On the surface, Evidence by Gary Knight & Anthony Lloyd and Max Khandola’s Illustration of a Life propose two vastly different approaches to the presentation of documentary photography. Both are created out of passionate engagement with their subject matter and a determination to honour and preserve the realities of the authors’ experiences for posterity, however, Evidence has a direct message, its publication motivated by a perceived need to remind us of war crimes in Kosovo in the light of President Milosevic’s trial in The Hague; whereas Khandola’s equally challenging subject matter – a highly personal and intimate account of his father’s death from cancer, is dealt with in a more abstract manner, its message left ambiguous.

With its long rectangular format, black cover, scarlet lining and text presented like typewritten reports, Evidence has something of the look of an official document. Lloyd and Knight, a reporter and photojournalist respectively, have sought to articulate the indictment against Milosevic through their own words, eyewitness reports and pictures, categorising their collaboration as the legal document itself into Exhibit A Deportation (Count 1), Exhibition B Persecution (Count 4) and Exhibit C Murder (Count 2). In his essay, Lloyd emphasises how like anyone with first-hand experience of Kosovo his recollections of the atrocities are more scatter gun than the organised grading of war crimes by officialdom. He believes that in seeking to convey the truth: “photographs can often succeed where words fail” – they strip bare the anaesthetic legal jargon and show the messy horror and realities of war.

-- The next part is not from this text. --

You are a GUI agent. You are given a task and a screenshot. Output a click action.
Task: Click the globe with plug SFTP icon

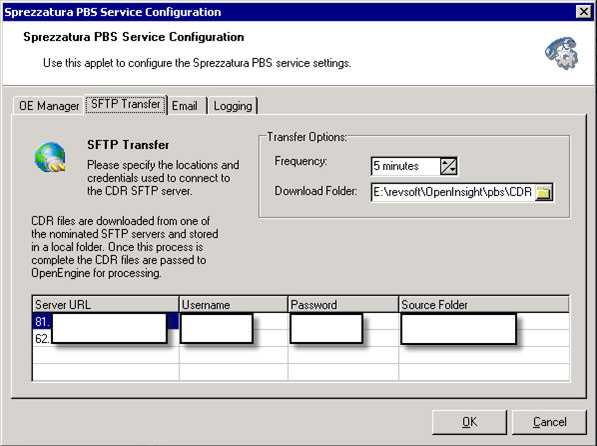point(50,157)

This pared down approach is reflected in the presentation of Gary Knight’s black and white photographs: reproduced the size of snapshots on matt white paper with factual captions kept separately at the back of each section. The content is left to speak for itself: they record refugee camps, the deflated carcass of a demolished Mosque, relatives digging up the dead and grief-stricken faces. Occasionally these images are interspersed with official looking studies and at the back, the recorded testimonies of eyewitnesses, the official text of the indictment itself and the lists of the dead.

Max Khandola’s book, Impressions of Life, is very much an art publication – a limited edition, to accompany an exhibited body of work. It contains explanatory essays but the design emphasises the primary importance of his colour images, reproducing them either full-bleed on the page or framed by white, the simple captions “Untitled I (Forehead/Hair)” coming from the neutrality of the gallery, rather than reportage. Khandola mixes his styles: abstracted, painterly compositions of the debris of illness: seepages of blood and urine, stained white sheets, hair and cremated remains – engage us initially on a purely aesthetic level. They draw the viewer in despite themselves. However, in its attempt to portray the reality of death, Khandola also includes more obviously straight documentary images, including a series of uncomfortably close encounters with his sick father’s declining and finally lifeless body, his eyes growing dim at the very moment of death.


Neither book makes for easy reading – both dealing with death in very frank though different ways. Evidence is an unremitting polemic that tells its story straight in traditional black and white reportage photographs. No games are played: the simple design that echoes the appearance of official documents emphasises the context in which Knight & Lloyd wish this photography to be seen, as direct evidence, untainted by official jargon, of the war crimes in Kosovo as they experienced them on the ground. In contrast, Khandola’s gentler approach with its painterly colour images, both straight reportage and ambiguously abstract is that of art photography, created with the walls of a gallery in mind. He seeks to record the death of his father, and in so doing create a memorial to his memory. His unflinching eye bring us uncomfortably close to this experience, but the photographer does not direct the viewer in their response – the way in which we choose to view the images is left ambiguous.